Acupuncture Continuing Education

Acupuncture Sleep Improvements Found Effective For Post-Stroke Patients

acupuncture sleep post stroke

Electroacupuncture improves sleep for post-stroke patients. First Hospital Affiliated to Heilongjiang Hospital of Traditional Chinese Medicine researchers conducted a clinical trial comparing the effects of manual acupuncture and electroacupuncture. Results show that applying electrical stimulation to Shenmen (HT7) and Neiguan (PC6) more effectively improves sleep quality than manual stimulation for post-stroke patients. [1]

The total effective rate was calculated with a symptom scoring system. After the completion of all acupuncture treatments, six patients in the electroacupuncture group were deemed recovered. An additional twelve patients had a significant reduction of symptoms and improvement of sleep quality. Nine patients were considered moderately effective, and three patients did not show any improvements. These results yield a total effective rate of 90% for patients treated with electroacupuncture.

From April 2019 to January 2021, sixty post-stroke patients were admitted into the study. The patients were randomized into a manual acupuncture control group and an electroacupuncture group.

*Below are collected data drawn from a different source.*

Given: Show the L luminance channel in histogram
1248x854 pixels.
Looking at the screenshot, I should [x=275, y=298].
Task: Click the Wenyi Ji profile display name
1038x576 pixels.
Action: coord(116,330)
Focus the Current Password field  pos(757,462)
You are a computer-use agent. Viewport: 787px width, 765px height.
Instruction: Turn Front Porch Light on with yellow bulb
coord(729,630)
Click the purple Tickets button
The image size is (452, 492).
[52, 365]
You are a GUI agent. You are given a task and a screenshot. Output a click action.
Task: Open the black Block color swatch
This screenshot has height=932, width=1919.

There were no statistical distinctions between the patients in terms of age, gender, or disease course prior to treatments in this study. All patients met the criteria for insomnia, suffering from difficulty falling asleep, sleep maintenance disorder, waking early, poor quality, or limited duration. The patients presented daytime functional impairments including fatigue, reduced attention, mental irritability, and cognitive disorders.

Regular stroke medication was prescribed during the course of acupuncture to ensure the well-being of all patients. Acupuncture was administered for 40 minutes daily for six consecutive days, followed by a one-day break. Then, another six-day session was conducted.

For the manual control group, Huatuo Brand filiform needles (0.30 × 40 mm) were used. A reinforcing needling manipulation was used on Zhaohai, while a reducing needling manipulation was used on Shenmai. The acupoints for the procedure were:

  • GV20 (Baihui)
  • GV26 (Shuigou)
  • KD6 (Zhaohai)
  • BL62 (Shenmai)
  • SP6 (Sanyinjiao)
  • BL40 (Weizhong)
  • Anmian
  • HT1 (Jiquan)
  • LU5 (Chize)
  • HT7 (Shenmen)
  • PC6 (Neiguan)

For the electroacupuncture group, electrical stimulation was added through an electroacupuncture device (Yingdi KWD808 model II). After manually inserting the needles, Neiguan points were connected to the positive electrode and Shenmen points were connected to the negative electrode, bilaterally. The sparse wave pattern was used for these treatments, and intensity was gradually increased to each patient’s tolerance level.

In this study, outcomes were measured using the Pittsburgh Sleep Quality Index (PSQI), Athens Insomnia Scale (AIS), and NIH Stroke Scale/Score (NIHSS). Both groups showed a decrease in all three indicators, with the electroacupuncture group experiencing a more marked decline. Before the trial, PSQI scores in the manual control group and electroacupuncture group were similar, 12.27 ±2.00 and 12.47 ±1.93 respectively. Following treatment, the scores dropped to 6.53 ±1.70 and 5. 53 ±1.96.

A similar pattern was demonstrated by AIS scores. The electroacupuncture group lowered from 19.10 ±1.73 to 9.10 ±1.84, while the control group lowered from 19.93 ±1.68 to 10.83 ±1.64. Prior to experiment, NIHSS scores were approximately 14.50 for both groups. After treatment, the electroacupuncture group was at 7.63 ±1.19, and the control group at 9. 43 ±1.28.

The results show that both manual acupuncture and electroacupuncture are effective for improving the quality of sleep for post-stroke patients, but the addition of electrical stimulation produces superior outcomes.

 

Reference:
Liu Yong, Chen Chenyou, Clinical Observation on Electro-Needling HT7 and PC6 in Treatment of Post-Stroke Insomnia, Information on Traditional Chinese Medicine, Vol. 38, No. 10, Oct. 2021.